In its domestic market, EOC has recently begun to sell end user-focused solutions through telecom providers—potentially a smart move at a time when shipping abroad becomes more costly.
India in focus
Global market volatility might lead to a realignment in the flow of goods—in the security industry and elsewhere. India is an attractive market for many manufacturers, including Secutech exhibitors Eyenix and AVTECH.
Eyenix, a South Korean producer of surveillance camera chipsets, is also focusing on India, where it sees an opening for its budget-friendly components.
“Cameras using our chips are very cost-efficient and don't need much energy,” said Jackie Lim Museong, the company's Managing Director and Strategy Team Leader.
Time-to-market considerations
Another factor that's likely going to help is the Indian government's pivot away from China—including a near-blanket ban of Chinese technology in surveillance equipment. Manufacturers expect the ban to remain in place longer than any specific US-China tariff rates, which might change at a moment's notice. Focusing on India is a long-term move—and it has to be because time-to-market remains an issue.

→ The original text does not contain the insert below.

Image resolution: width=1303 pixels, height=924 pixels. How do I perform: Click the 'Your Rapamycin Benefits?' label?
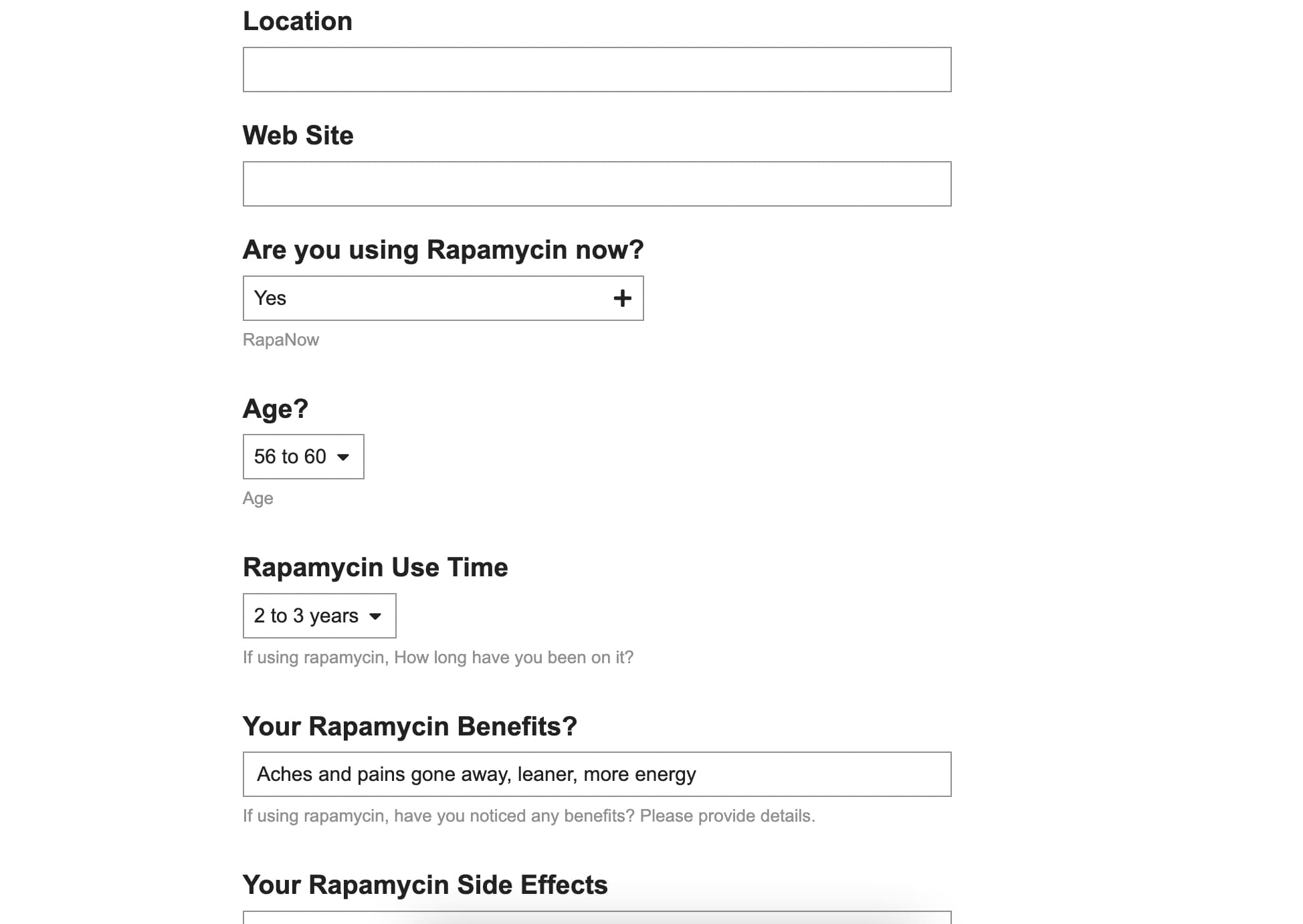(x=409, y=727)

“Several customers in India have contacted us to see if we can provide a camera solution for the Indian market,” Lim Museong said. “If they want to build a camera using our chipset, we believe it will take them over a year to develop it.”
Alejandro Portillo, Product Division Sales Manager at Taiwanese DVR and NVR-maker AVTECH, also highlighted difficulties entering the Indian market.
The ban on Chinese tech leaves many Indian integrators scrambling for new partners, while the details and scope of the ban, as well as how India will enforce it, remain unclear. AVTECH, however, is confident that its products—which feature a host of AI-powered functions while allowing budget conscious users to integrate legacy devices—will suit the needs of Indian integrators, once they have fully understood the new rules.
“None of them really have a clear idea,” Portillo said. “It's a little complicated, but we'll wait and see what happens. The good thing is cameras are not going anywhere. They’re not only part of security solutions, but also offer other applications… You have so much data and so many opportunities.”